**WRITTEN TASKS**
A. Answer these questions from the forum thread about keeping configuration in Perl modules, one answer per line:
(i) Which format does talexb favor when writing something new from scratch?
(ii) What did cdarke start by doing when tasked with learning a system like this in the past?
(iii) What does dsheroh say would be preferable to the use of discrete globals?
B. Carry on the forum thread about keeping configuration in Perl modules from the point where it stops.

--- SOURCE DOCUMENT ---

Re: Should you use a module to hold configuration items?
by shawnhcorey (Friar) on Sep 18, 2010 at 22:21 UTC

    A lot would depend on who would be changing the configuration. If only programmers, then putting it in a common module would make things easier; they would already know the syntax. If users were changing the configuration, then having a interface to validate their input would be best. Turning them loose with nothing but a text editor in your files is nothing but a recipe for disaster. But then you could have your interface rewrite the configuration files with something like Data::Dumper. Just remember that not using Perl modules for configuration means everyone has to learn yet another syntax.

Re: Should you use a module to hold configuration items?
by talexb (Chancellor) on Sep 19, 2010 at 01:34 UTC

    Best Practice? No. Unacceptable? No, as long as these modules only have configuration data, and are marked as configuration files in the packages that they come from.

    Purists would say configuration information should never live in a module; if you're writing something new from scratch, I'm a fan of YAML, but not everyone likes it. For something that already exists, configuration info in a module is fine.

    Alex / talexb / Toronto

    "Groklaw is the open-source mentality applied to legal research" ~ Linus Torvalds

Re: Should you use a module to hold configuration items?
by cdarke (Prior) on Sep 19, 2010 at 14:27 UTC
    It it ain't broke, don't fix it. The reason for those modules might have been that they were used by other scripts: perhaps they never got written, or they faded away, or you are not aware of them.

    But... using || die instead of or die after two-arg open statements might be broke depending on parentheses.

    You did not mention use warnings; and use strict;. A lot of older code did not bother with these, so if you are looking for bugs that might be a place to start. It might also help rooting out pesky package variables.

    When tasked with learning a system like this in the past I started by writing documentation for everything. That way your work may benefit others, and you will have something to show Management for the time you spent.
Re: Should you use a module to hold configuration items?
by sundialsvc4 (Abbot) on Sep 19, 2010 at 16:21 UTC

    Some projects do use “executable code” to hold configuration data.   (Sometimes, the modules are programmatically generated.)   My wisdom is, “if it works now, don’t change it now.”   Pick you battles carefully, like a good triage nurse at an E.R.   You might not like the way it was done, but it does not appear to be screaming in pain...

    TMTOWTDI... and only two that count:   the one that works, and the other one that also works.

      You could, cautiously, say that such a design is “elegant,” if the design that you are stuck with is that “there are a bunch of separate scripts.”   (Whether or not you think that having “there are a bunch of separate scripts” qualifies as “elegant” is beside the point.)   All of the configuration options become available with one simple use statement.   No separate parsing is required:   the .pm file is the configuration file.   If the options, once set, almost never ever change, that works.

Re: Should you use a module to hold configuration items?
by dsheroh (Monsignor) on Sep 19, 2010 at 12:27 UTC
    I'm not real crazy about the use of discrete globals rather than a single config hash, but I have no problem with putting the configuration into a Perl module for the simple reason that it allows the programmer to push the task of finding the configuration off onto perl rather than having to look for it himself.
Re: Should you use a module to hold configuration items?

--- SOURCE MATERIAL ---

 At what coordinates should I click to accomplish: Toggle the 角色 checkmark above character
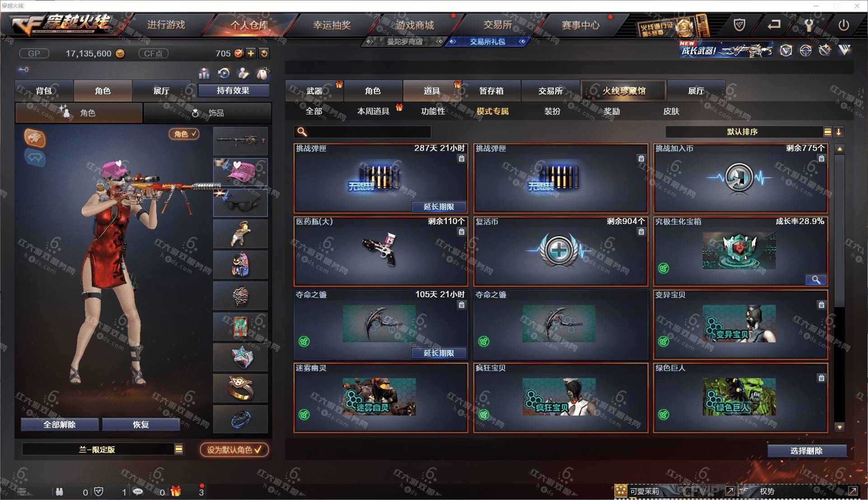tap(184, 134)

---

**EXPECTED RESULTS**
A.
(i) YAML
(ii) Writing documentation for everything
(iii) A single config hash

B.
by JavaFan (Canon) on Sep 20, 2010 at 14:33 UTC
    What I'm wondering is whether this is considered good Perl coding practice?
    Note that you're asking two questions. One question is "do I store configuration data in config files, or as Perl code". The second is "do I make this data available via fully qualified variable names".

    Let's answer the second question first. It's not my first choice. I prefer having a single module provides configuration settings that extend the scope of a single file, but than I rather import variables (or constant subs) into my name space. Or sometimes a hash with all the settings (like Config.pm). For large projects, I may group the settings, allowing them to be imported by tags (Fcntl.pm does this as well).

    For the first question, it depends. For some settings, it makes more sense to store them outside of the code - for instance, for settings that may be vary from machine to machine (you may have a webserver farm, not all of them connecting to the same physical database - you may want to store connection settings in a config file, whose content varies from machine to machine. Or you have a user applications, allowing each user their own settings - think the preferences file of your browser). Other settings you really do not want to be configurable in a separate file. Think for instance positions in a bitfield. Or the value of π. Or settings that are calculated, or derived from others.

Re: Should you use a module to hold configuration items?
by Anonymous Monk on Sep 21, 2010 at 16:55 UTC
    An item that nobody seems to have touched on is related to security. .pm files can contain code that will be run. The entries in YAML/.ini files won't be executed unless you decide to eval them.

    Who are the intended editors of your config file? Are they just changing values or are they authorized to change/create logic?

    Write rights to a .pm file convey more privilege than rights to YAML/.ini type files.

Re: Should you use a module to hold configuration items?
by techcode (Hermit) on Sep 21, 2010 at 12:04 UTC
    When I was starting out, I used plain global variables for those things. Which of course meant that once the code is moved to a real server (opposed to running it on my own dev machine) I needed to change those. Obviously that's rather lacking solution - so I turned in to using config files.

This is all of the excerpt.